**Selected passage**

####################

If our politicians didn’t use “climate change” for gain, we would have any of them anyway.
(Or at least not paid for on taxpayers’ dime.)

Leo Smith
January 29, 2023 7:18 am

I’d rather live next to a nuclear power station.

rhs
January 29, 2023 7:34 am

They will just be placed further away from land. Or in the case below, they’ll be floating so they fall to the bottom of the ocean:
https://interestingengineering.com/innovation/semi-submersible-floating-offshore-wind-farm
Perhaps the egg beater shape will win out:
https://electrek.co/2023/01/27/norway-vertical-axis-floating-wind-turbine/

AndyHce
Reply to  rhs
January 29, 2023 2:25 pm

One advantage, especially to whales and other sea life, is that type of rotation should not produce the extremely powerful pulses of very low frequency sound that is inherently part of the propeller type’s operation. Whale communication, as one example, is at very low frequencies, so the vertical axis turbines might be less destructive.

Dave Andrews
January 29, 2023 7:54 am

The article mentions Siemens Gamesa as one of the three largest western manufacturers. It, like all of the 5 European turbine manufacturers, has been operating at a loss for well over a year. They have been beseeching the European Commission to declare wind power a strategic industry and provide more subsidies (although they don’t put it as baldly as that).

In September 2022 Siemens Gamesa issued a press release entitled ‘Europe’s energy independence impossible unless wind power considered a strategic industry’ (26th Sept)

“The sectors ability to produce profitably is currently threatened by auctions solely driven by price, slow permitting and,ultimately, soaring prices for energy, commodities and transport …….. As a result wind turbine manufacturers are operating at massive losses and cannot invest to satisfy the growing demand for wind energy”

####################

**Given entries**

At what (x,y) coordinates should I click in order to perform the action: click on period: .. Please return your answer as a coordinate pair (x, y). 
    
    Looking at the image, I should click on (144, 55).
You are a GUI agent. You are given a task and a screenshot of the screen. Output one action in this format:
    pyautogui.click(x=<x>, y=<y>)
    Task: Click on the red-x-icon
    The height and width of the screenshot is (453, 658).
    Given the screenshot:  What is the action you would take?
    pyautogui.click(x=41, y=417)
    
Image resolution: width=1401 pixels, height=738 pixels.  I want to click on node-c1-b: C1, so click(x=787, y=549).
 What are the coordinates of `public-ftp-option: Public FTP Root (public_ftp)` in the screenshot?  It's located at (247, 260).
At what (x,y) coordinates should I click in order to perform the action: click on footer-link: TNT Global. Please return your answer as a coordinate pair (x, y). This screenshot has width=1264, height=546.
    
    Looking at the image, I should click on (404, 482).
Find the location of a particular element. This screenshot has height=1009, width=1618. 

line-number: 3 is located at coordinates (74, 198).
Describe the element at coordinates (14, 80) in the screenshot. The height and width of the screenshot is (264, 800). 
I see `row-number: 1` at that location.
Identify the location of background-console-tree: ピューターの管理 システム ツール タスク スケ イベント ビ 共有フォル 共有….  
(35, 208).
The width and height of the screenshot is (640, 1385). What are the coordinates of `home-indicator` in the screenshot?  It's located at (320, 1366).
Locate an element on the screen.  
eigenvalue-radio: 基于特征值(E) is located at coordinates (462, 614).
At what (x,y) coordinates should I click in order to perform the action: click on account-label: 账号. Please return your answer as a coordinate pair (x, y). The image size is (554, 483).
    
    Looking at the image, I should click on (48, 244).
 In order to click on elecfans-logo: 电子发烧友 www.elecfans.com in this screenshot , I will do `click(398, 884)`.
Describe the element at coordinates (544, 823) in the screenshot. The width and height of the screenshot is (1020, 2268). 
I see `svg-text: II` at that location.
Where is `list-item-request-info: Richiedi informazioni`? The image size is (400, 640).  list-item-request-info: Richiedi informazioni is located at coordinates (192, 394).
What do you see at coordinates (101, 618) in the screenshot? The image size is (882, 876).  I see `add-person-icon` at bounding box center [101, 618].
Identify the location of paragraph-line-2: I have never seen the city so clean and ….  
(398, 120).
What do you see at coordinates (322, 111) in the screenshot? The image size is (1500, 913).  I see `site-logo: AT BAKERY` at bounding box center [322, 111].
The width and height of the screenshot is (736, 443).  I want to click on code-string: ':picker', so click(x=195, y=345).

####################

**Problem set**
**a)** Please reproduce the part of the wind power comments from "The article mentions" up to and including "industry’ (26th Sept)".
**b)** In the wind power comments, how long have the European turbine manufacturers been operating at a loss?

**Answers to the tasks**
**a)**
The article mentions Siemens Gamesa as one of the three largest western manufacturers. It, like all of the 5 European turbine manufacturers, has been operating at a loss for well over a year. They have been beseeching the European Commission to declare wind power a strategic industry and provide more subsidies (although they don’t put it as baldly as that).

In September 2022 Siemens Gamesa issued a press release entitled ‘Europe’s energy independence impossible unless wind power considered a strategic industry’ (26th Sept)

**b)** For well over a year.